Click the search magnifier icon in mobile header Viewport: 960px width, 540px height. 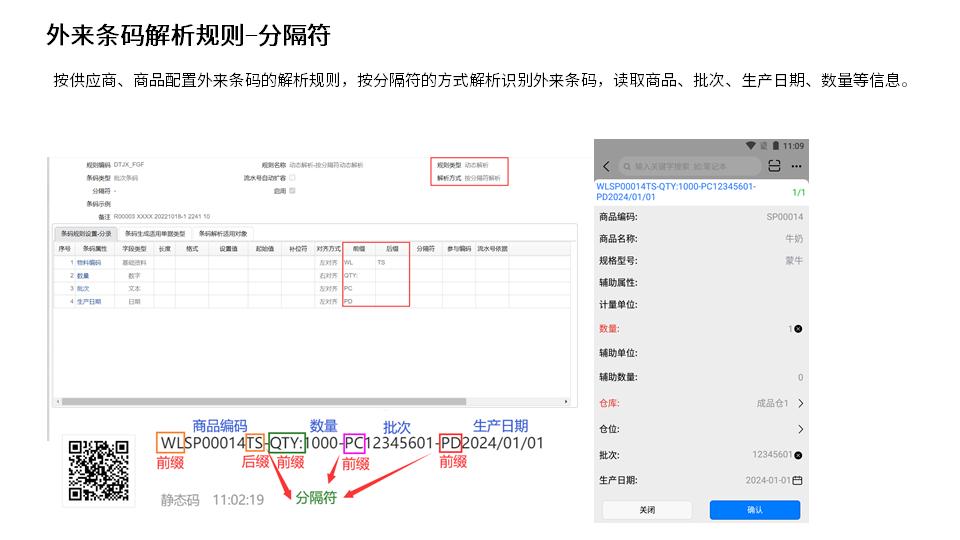click(x=626, y=166)
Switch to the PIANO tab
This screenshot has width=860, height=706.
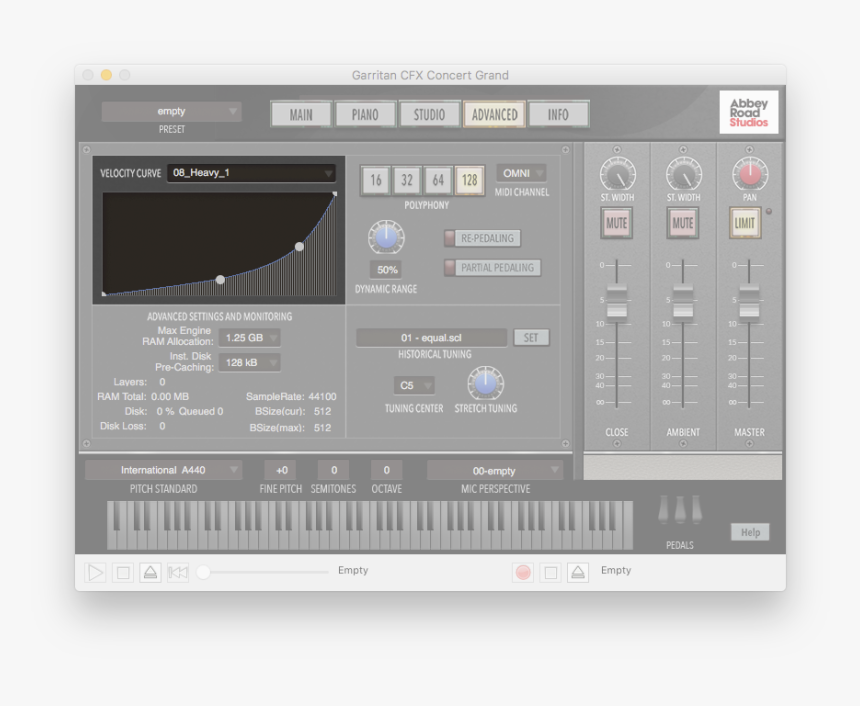point(365,114)
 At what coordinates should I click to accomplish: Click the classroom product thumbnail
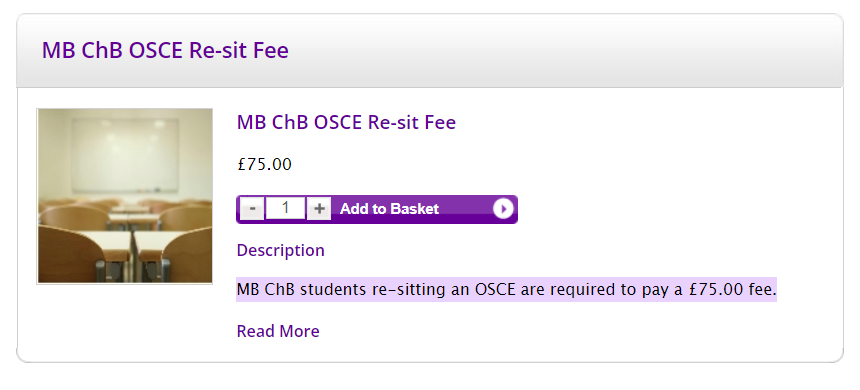(125, 196)
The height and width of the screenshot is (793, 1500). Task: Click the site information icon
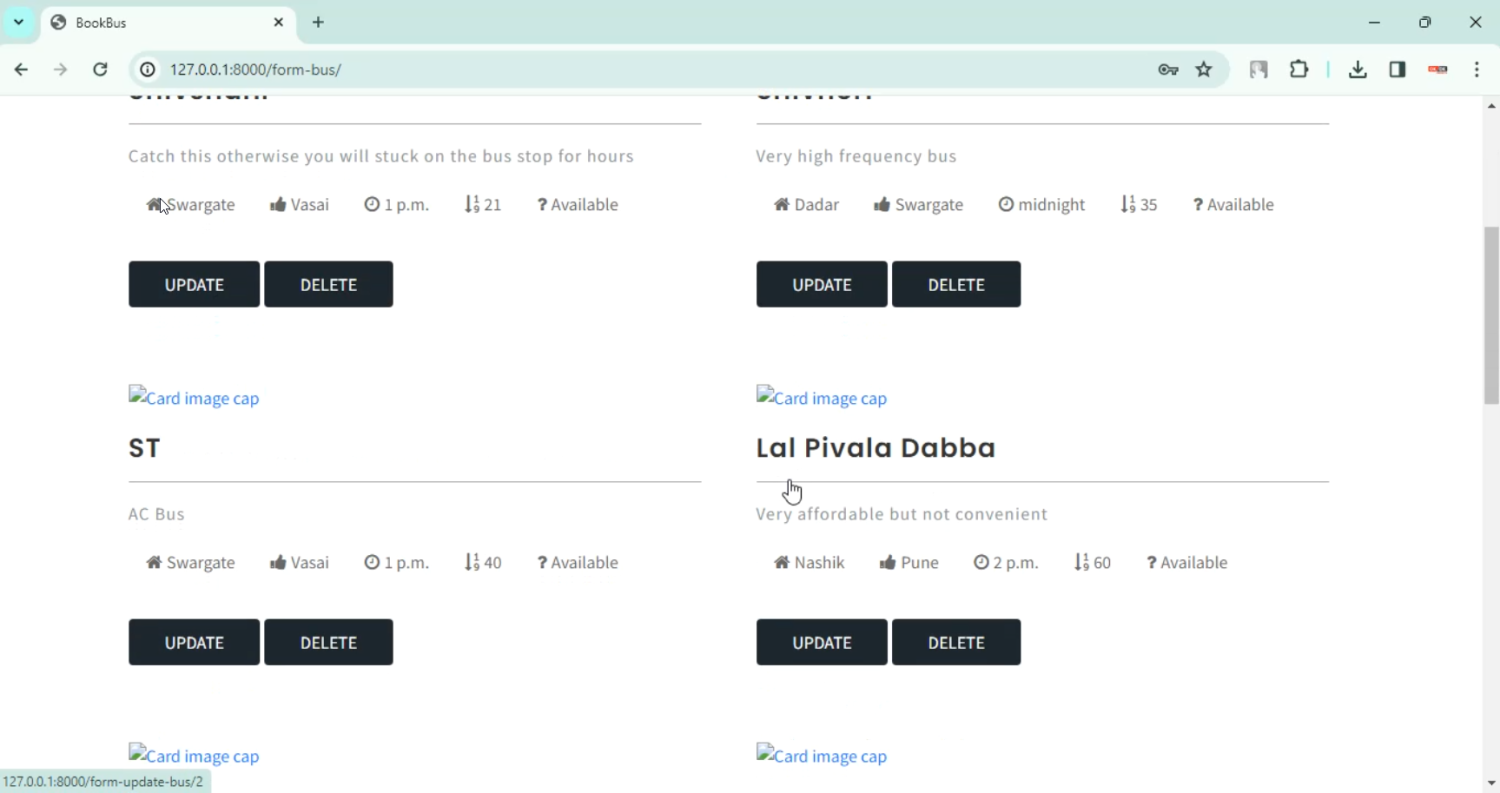(148, 69)
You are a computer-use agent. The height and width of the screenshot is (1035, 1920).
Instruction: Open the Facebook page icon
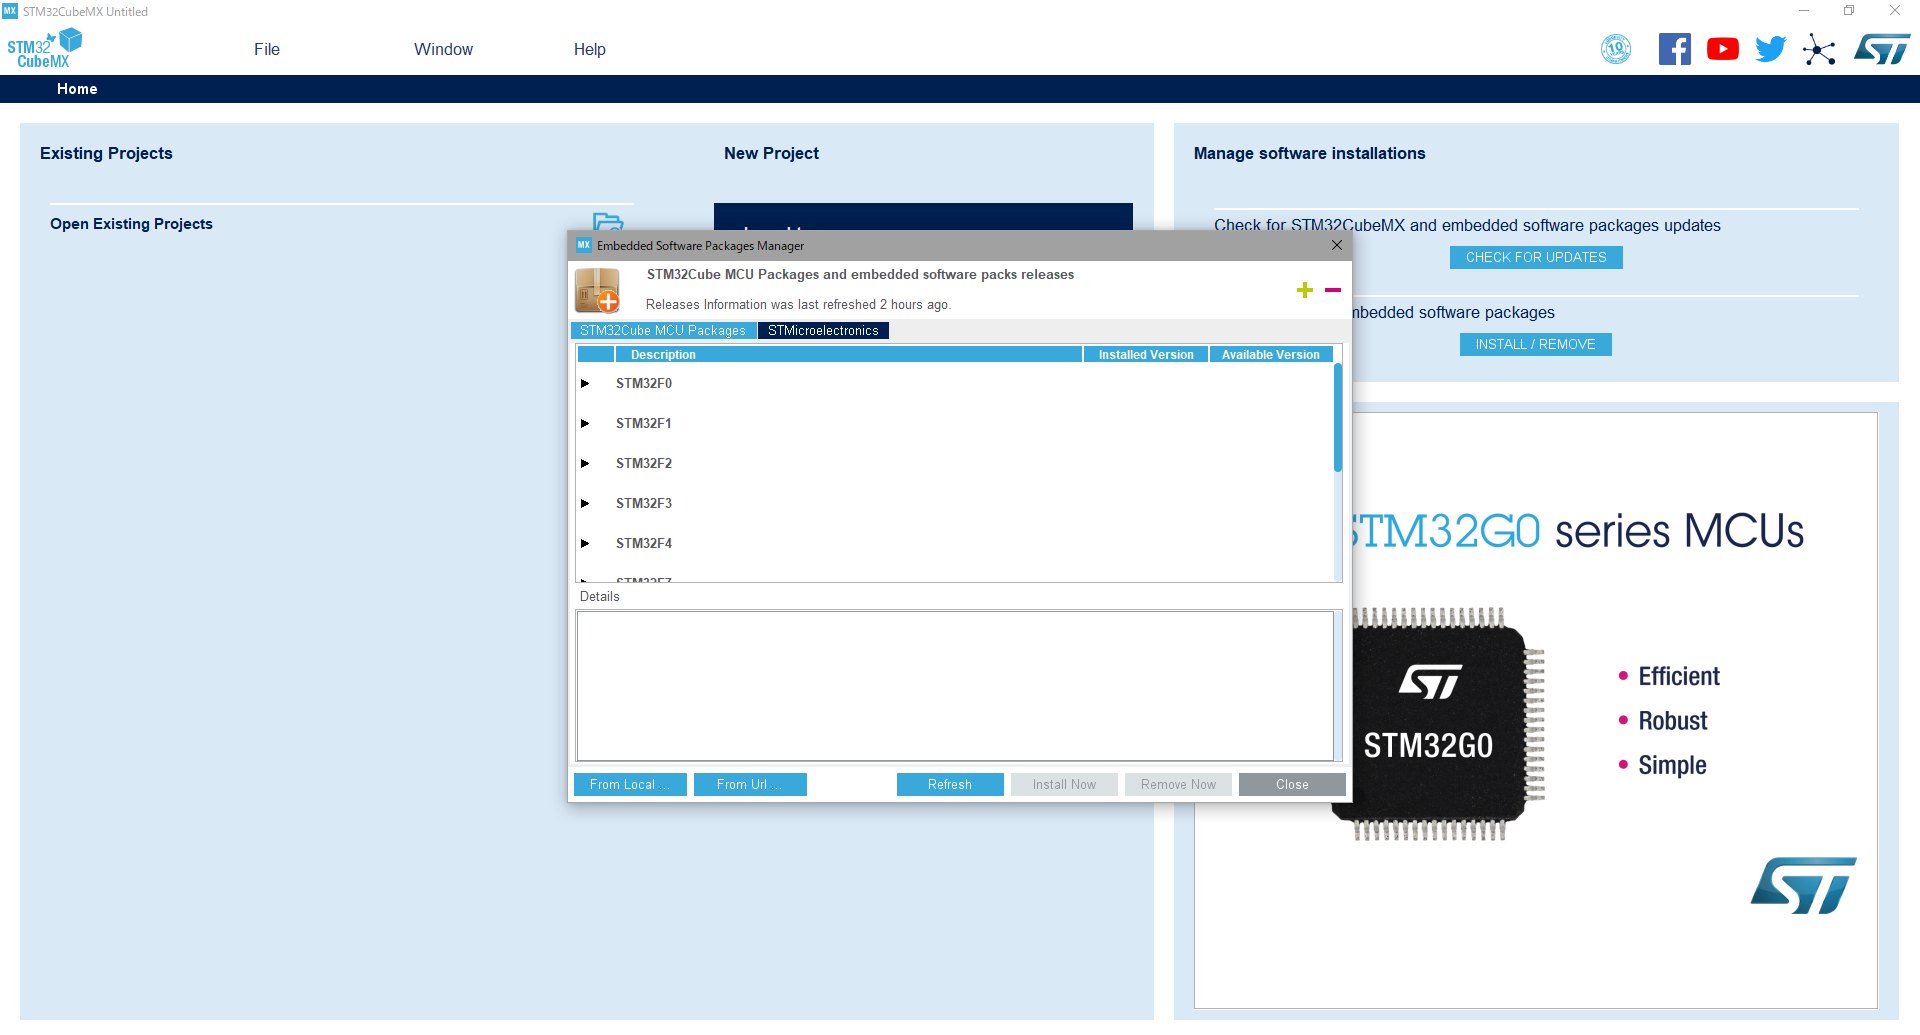click(1674, 48)
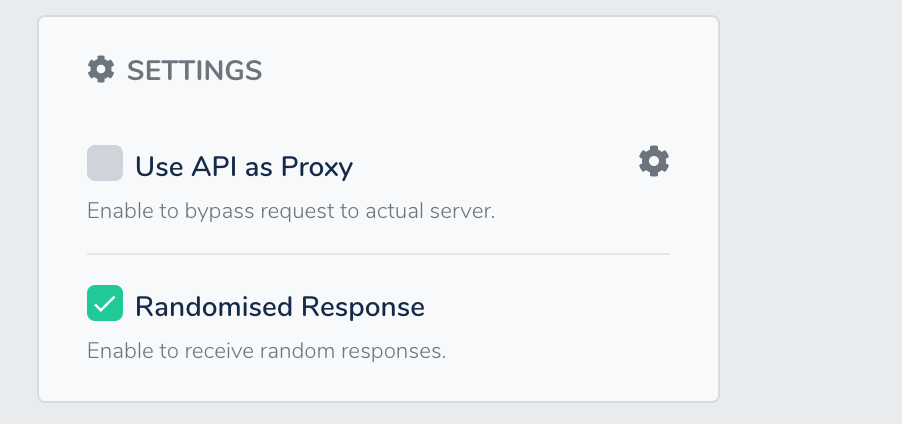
___
◆ Goal of the exercise:
Rewrite the lines from the one containing "The height and width of the screenshot is (793, 1500)." through the end of the records, inclusive, with "screenshot" changed to "image" and nothing else altered. Omit the pictures from your answer.

◆ Result of the exercise:
The height and width of the image is (793, 1500). Task: Click the site information icon
(148, 69)
You are a computer-use agent. The height and width of the image is (1035, 1920).
Instruction: Open the Facebook page icon
click(1674, 48)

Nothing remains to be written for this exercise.